Examine the box girder for any delaminations, spalling, or scaling which may lead to exposure of reinforcing steel. Give special attention to areas such as joints, scuppers and curb lines exposed to drainage.

Drain Holes

Drain holes are typically provided at the low point of each box girder "cell" (see Figure 9.11.37). They function to allow water to drain from inside the box girder. To prevent the entrance of unwanted wildlife, screens are often placed on the inside of the box girder. Inspect these devices for missing screens or clogging due to debris.

Photograph of a drain hole with a screen in a concrete box girder

Figure 9.11.37 Concrete Box Girder Drain Hole with Screen

Areas Exposed to Traffic

Check areas damaged by collision. A significant amount of concrete box girder bridge deterioration and loss of section is due to traffic damage. Document the number of exposed tendons, the length of exposed tendons, number of severed strands, the extent of, as well as the loss of, concrete section. The loss of concrete due to such a collision is not always serious, unless the bond between the concrete and steel reinforcement is affected.

Inspection of the roadway surface for delaminations, cracking, spalling, and deformation; the presence of these deficiencies can increase the impact effect of traffic. This may be of greater significance if the top flange does not have an added wearing surface.

Areas Previously Repaired

Examine thoroughly any repairs that have been previously made. Determine if repaired areas are sound and functioning properly. Effective repairs and patching are usually limited to protection of exposed tendons and reinforcement.

Other Areas Exposed to External Damage
Post-Tensioned Grout Pockets

Check the condition of the lateral post-tensioning grout pockets and visible ends of the post-tensioning rods. Cracked grout or rust stains may indicate a failure of the post-tensioning rod or loss of monolithic action.

Camber

Check the camber of the box girders. Loss of positive camber indicates loss of prestress in the tendons.

Miscellaneous Areas

Cracks Caused by Torsion and Shear - This type of cracking will occur in both the flanges and webs of the box girder due to the twisting motion induced into the section. This cracking is very similar to shear cracking and will produce a helical configuration if torsion alone was present. Bridge structures most often will not experience torsion alone; rather bending, shear and torsion will occur simultaneously. In this event, cracking will be more pronounced on one side of the box girder due to the additive effects of all forces (see Figure 9.11.38).

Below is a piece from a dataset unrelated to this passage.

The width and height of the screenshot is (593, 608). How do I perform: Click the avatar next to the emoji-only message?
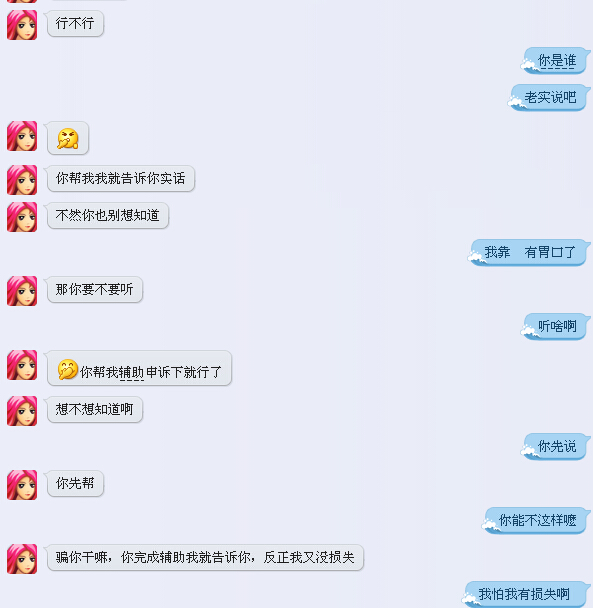[22, 136]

Schematic of a box girder with cracks induced by torsion and shear

Figure 9.11.38 Box Girder Cracks Induced by Torsion and Shear

Thermal Effects - These cracks are caused by non-uniform temperatures between two surfaces located within the box girder. Cracking will typically be transverse in the thinner flanges of the box and longitudinal near changes in cross section thickness (see Figures 9.11.39 and 9.11.40).

Schematic of a box girder with thermally induced transverse cracks

Figure 9.11.39 Thermally Induced Transverse Cracks in Box Girder Flanges

Schematic of a box girder with thermally induced longitudinal cracks

Figure 9.11.40 Thermally Induced Longitudinal Cracks at Change in Box Girder Cross Section

Post-tensioning - Cracking can occur along any of the lines of post-tensioning tendons. For this reason it is important for the inspector to be aware of where tendons are located in the box section (see Figures 9.11.34 and 9.11.41). This cracking may be the result of a bent tendon, a misaligned tendon with insufficient concrete cover or voids around the tendons. Shrinkage of concrete adjacent to large tendons has also caused this type of cracking.

In older post-tensioned bridges, problems due to insufficient grout placement in the conduit around the tendon have been reported. These voided areas can fill with water and the water will accelerate corrosion of the post-tensioning strands. In colder climates, the water may freeze and burst the conduit and surrounding concrete. Radiography and other nondestructive testing methods have been used successfully to locate these voids. These methods are also used to determine if the voids are present during construction of present-day bridges. If voids are found during construction, additional grout is added to eliminate these voids. States such as Florida have revised their polices for grouting materials and methods to eliminate these problems in bridges currently being constructed.

Photograph of a post-tensioning tendon duct

Figure 9.11.41 Post-tensioning Tendon Duct

Unintentional load path - Inspect older cast-in-place box girder interiors to verify that inside forms left in place do not provide unintentional load paths, which may result in overloading elements of the box (see Figure 9.11.42). Loads from the deck may be directly transferred to the bottom flange. This was not the intent of the original design.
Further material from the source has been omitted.